** DIRECTIONS **
Copy out the forum discussion about Stallman and Facebook below, word for word from start to finish.

** Start TEXT BLOCK **

It is really, really not obvious to me whether the world would be better off
if you and I stopped writing proprietary software, did something else as a
career, and wrote free software as a hobby. That is a hard question. My
intuition agrees with Stallman.

Whether or not you agree too, it's obvious from his published opinions that he
has thought hard about (and acted in accordance with) the specific goal: _what
helps humanity the most?_ That is the clear point of his answer to you and it
is the polar opposite of misanthropy.

------
eob
Woah. I had no idea csail-related archives were published on the
web....strange feeling to realize you've been in a glass house the whole time
you thought you were in a regular house.

I only post that comment here because it served as a reminder to me that, for
all the privacy reasons we shake our fists at Facebook, FB actually does a lot
to surface privacy issues to us that were always there (like whether or not a
lab mailing list is publicly available) but you might not have noticed.

------
9999
Stallman is right.

What Facebook provides is a completely unoriginal set of social networking
tools wrapped in a mediocre presentation layer that requires you to surrender
some of your most precious human rights in order to access it. Their users are
their product. They sell you to advertisers and even more unsavory
corporations like Zynga that are looking to lure you into a constant dopamine
feedback loop to sucker you into buying virtual goods, so you can get that
same dopamine fix faster still. Both corporations are parasites of the worst
sort, because you're not only giving up your privacy, freedom, and money,
you're doing so for a short term and minimal reward.

** End TEXT BLOCK **
** Start MATERIAL PROVIDED **

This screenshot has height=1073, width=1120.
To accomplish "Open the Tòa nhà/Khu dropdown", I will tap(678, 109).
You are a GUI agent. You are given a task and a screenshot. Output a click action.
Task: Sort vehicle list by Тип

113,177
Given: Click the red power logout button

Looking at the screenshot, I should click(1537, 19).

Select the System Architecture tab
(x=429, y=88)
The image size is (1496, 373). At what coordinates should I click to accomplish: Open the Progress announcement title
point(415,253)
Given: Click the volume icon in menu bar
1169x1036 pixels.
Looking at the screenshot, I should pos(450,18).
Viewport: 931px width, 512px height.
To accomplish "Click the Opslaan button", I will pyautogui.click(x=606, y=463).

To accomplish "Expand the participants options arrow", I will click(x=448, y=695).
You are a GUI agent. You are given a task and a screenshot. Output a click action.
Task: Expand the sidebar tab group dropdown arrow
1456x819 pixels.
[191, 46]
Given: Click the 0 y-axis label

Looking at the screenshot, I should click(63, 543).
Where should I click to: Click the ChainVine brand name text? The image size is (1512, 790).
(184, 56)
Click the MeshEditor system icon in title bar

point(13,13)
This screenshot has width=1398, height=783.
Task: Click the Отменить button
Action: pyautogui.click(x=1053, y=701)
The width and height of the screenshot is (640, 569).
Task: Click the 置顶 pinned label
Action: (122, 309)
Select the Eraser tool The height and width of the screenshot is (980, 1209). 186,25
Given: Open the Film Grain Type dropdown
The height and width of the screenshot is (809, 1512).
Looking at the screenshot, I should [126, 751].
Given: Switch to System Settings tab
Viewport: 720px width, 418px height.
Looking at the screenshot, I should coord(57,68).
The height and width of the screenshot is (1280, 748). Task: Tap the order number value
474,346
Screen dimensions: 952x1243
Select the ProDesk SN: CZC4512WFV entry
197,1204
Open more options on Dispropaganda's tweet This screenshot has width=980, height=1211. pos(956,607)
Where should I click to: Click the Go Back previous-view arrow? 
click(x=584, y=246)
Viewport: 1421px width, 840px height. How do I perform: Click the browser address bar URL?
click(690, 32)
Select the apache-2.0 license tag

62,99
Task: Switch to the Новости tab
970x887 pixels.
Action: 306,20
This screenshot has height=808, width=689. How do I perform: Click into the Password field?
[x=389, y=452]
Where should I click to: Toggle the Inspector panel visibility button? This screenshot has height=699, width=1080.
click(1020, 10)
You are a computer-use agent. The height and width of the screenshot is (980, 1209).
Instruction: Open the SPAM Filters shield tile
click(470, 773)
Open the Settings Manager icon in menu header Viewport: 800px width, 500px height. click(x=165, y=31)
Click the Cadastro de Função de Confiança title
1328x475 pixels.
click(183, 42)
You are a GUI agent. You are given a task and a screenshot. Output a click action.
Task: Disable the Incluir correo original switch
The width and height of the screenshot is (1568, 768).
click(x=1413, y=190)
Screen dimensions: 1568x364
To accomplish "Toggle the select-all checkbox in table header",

** End MATERIAL PROVIDED **

** IN RESPONSE **
It is really, really not obvious to me whether the world would be better off
if you and I stopped writing proprietary software, did something else as a
career, and wrote free software as a hobby. That is a hard question. My
intuition agrees with Stallman.

Whether or not you agree too, it's obvious from his published opinions that he
has thought hard about (and acted in accordance with) the specific goal: _what
helps humanity the most?_ That is the clear point of his answer to you and it
is the polar opposite of misanthropy.

------
eob
Woah. I had no idea csail-related archives were published on the
web....strange feeling to realize you've been in a glass house the whole time
you thought you were in a regular house.

I only post that comment here because it served as a reminder to me that, for
all the privacy reasons we shake our fists at Facebook, FB actually does a lot
to surface privacy issues to us that were always there (like whether or not a
lab mailing list is publicly available) but you might not have noticed.

------
9999
Stallman is right.

What Facebook provides is a completely unoriginal set of social networking
tools wrapped in a mediocre presentation layer that requires you to surrender
some of your most precious human rights in order to access it. Their users are
their product. They sell you to advertisers and even more unsavory
corporations like Zynga that are looking to lure you into a constant dopamine
feedback loop to sucker you into buying virtual goods, so you can get that
same dopamine fix faster still. Both corporations are parasites of the worst
sort, because you're not only giving up your privacy, freedom, and money,
you're doing so for a short term and minimal reward.